序章
執筆者:狐々原朱逆
小さくて、可愛らしい。一般的にはそういう事に成るだろう。だが、その内に秘めた性質によって彼らは存在を否定されて生きてきた。否、生きているとも言い難い生活を強いられていたのである。自我も崩壊し、ただ単純に己の快楽のみを模索するような、獣じみた姿。親からさえも忌み嫌われ、薄暗い地下牢に閉じ込められていまう程であった。
材質の知れぬ金属の格子で囲われた、こじんまりとした部屋。天井近くの明かり取りの隙間ですら格子状である。そこからのぞく日の光はほとんどなく、恐らくは建物に阻害されているのであろう。
埋まっている部屋は、二部屋しかなかった。
その一方で、少女は目を覚ます。チャリチャリ、と微かに物音をたて、のそのそと這うように移動していった。彼女が眠っていたのは、薄く布の敷かれた石の床の上。どう見ても、十分な睡眠を取るに適した寝床等ではなく、事実彼女も酷い隈を目元に作っていた。夜中に目を覚ますことが多々あるのか、単純に寝付けないだけなのか。
何時の間に用意されてあるのか、金属格子の側には欠けてヒビ入った白いお椀がある。中にあるのは半分程の透明なスープと、浸されたパンの欠片。彼女は獣のように四つんばいとなり、それらのエサを食らった。
「……お腹、空いた。足りない……足りない……! 足りないよっ! こんなんじゃ、全然足りないよっ」
吠える。

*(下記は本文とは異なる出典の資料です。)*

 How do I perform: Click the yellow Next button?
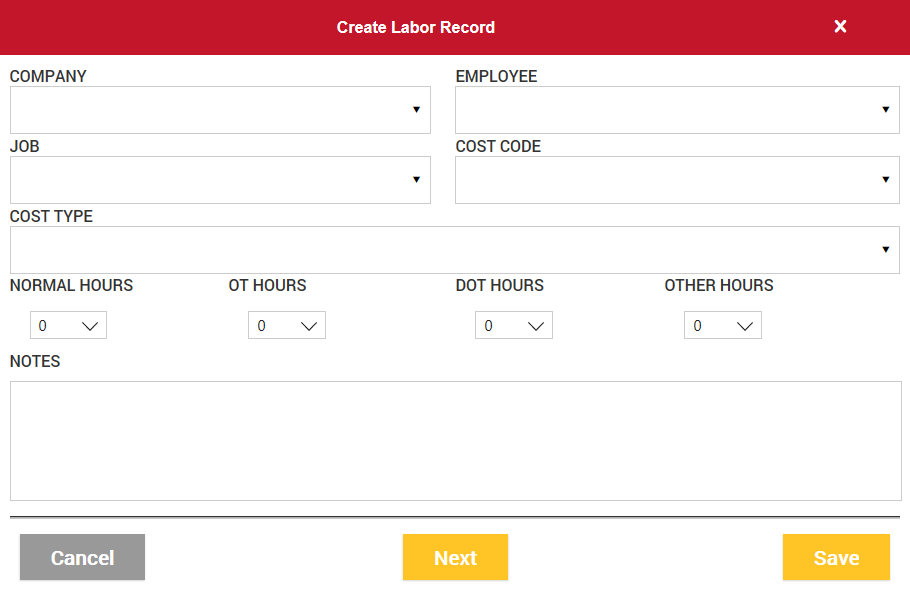click(455, 558)
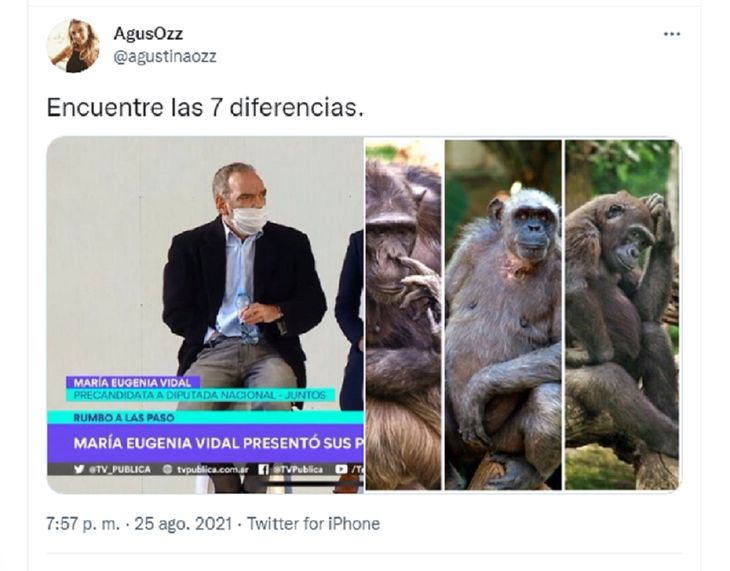Click the 7:57 p. m. timestamp
The height and width of the screenshot is (571, 730).
pyautogui.click(x=83, y=523)
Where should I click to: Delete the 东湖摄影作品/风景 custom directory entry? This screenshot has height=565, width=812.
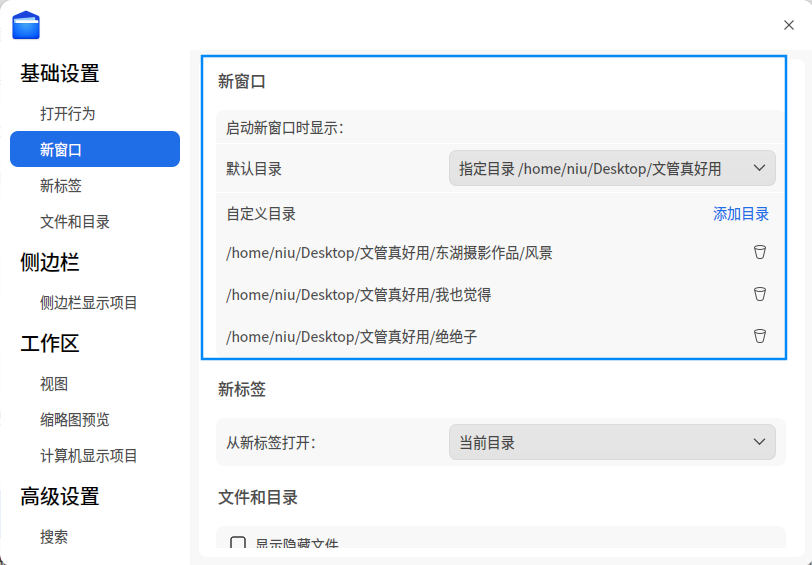[759, 252]
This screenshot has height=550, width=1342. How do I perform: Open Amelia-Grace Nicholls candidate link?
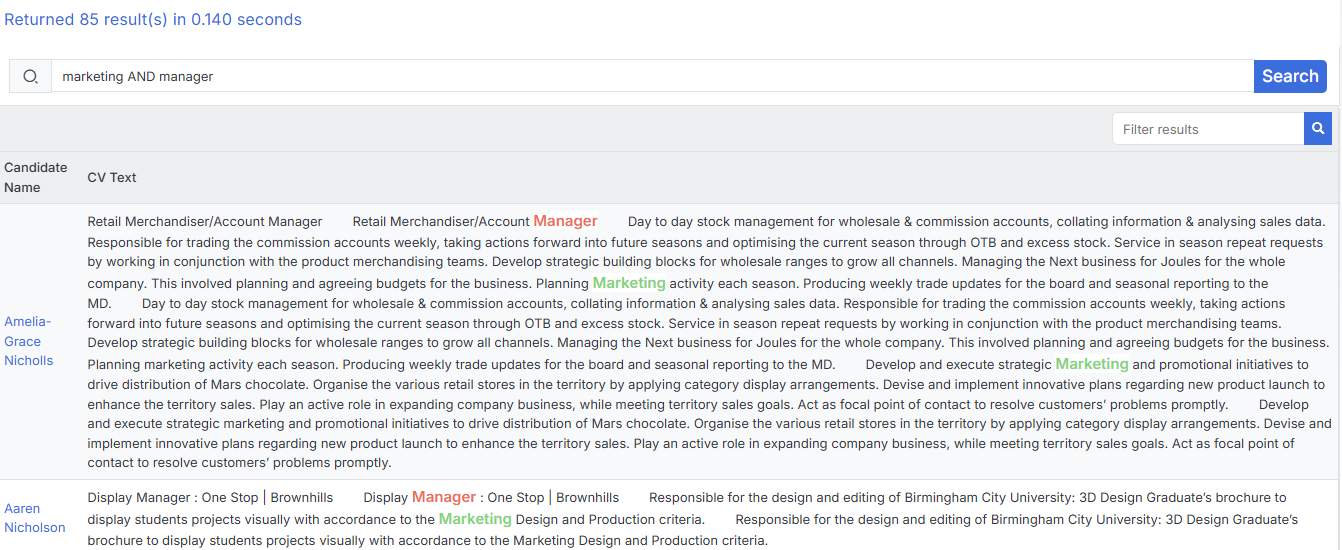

金属格子に手を掛け、凄まじい勢いで揺らしに揺らす。盛大な金属を擦り合わせる音が響き渡る。その物音に驚いたのか、隣の部屋に入っていた彼は飛び起きた。こちらもまた興奮状態にあり、壁や格子にぶち当たり転げても、暴れ回っていく。
「やめて! やめて! 耳が痛いよっ。やめてよ! いやぁぁぁぁぁぁぁ」
錯乱したように、彼らは吠える。本能で、声が枯れてしまうまで。彼らの腹部には、鈍色で発光する、目の形の痣が存在していた。先程までは、閉じていた瞼が開かれた状態で。
暫くはそんな調子であった。本来は居るはずの牢番でさえ置かれていないのか、はたまた慣れたことだから来ないのか。彼らは力尽きたようで、操り手のいないマリオネットのように急激に。それは本人たちにも知らぬ間に。身動きも取らずに死んだように眠りに落ちていった。
*
薄汚れた、元は白であろう貫頭衣。切り付けた自身らの血色の拘束具。焦げた跡の残る部屋の壁。それら以外には、彼ら自身しか居ない、地下世界。気が狂うほどに何もないこの空間で、彼らの感情は爆発を起こそうとしていた。
脇腹に刻まれた、生まれながらの憎い痣。赤く青く光り、それは目を開く。言葉に表すことの出来ないほどに溜りにたまったある思い。狭い狭い閉鎖空間は、幼い彼らには苦痛以外の何者でもなかった。
「――――嗚呼、全てを壊し尽くしてしまいたい――――」
その、重なった言葉を聞いていた賢者は細く笑む。元から彼らを引き取りに来た賢者は、これ幸いとばかりに、鎖を引っ張った。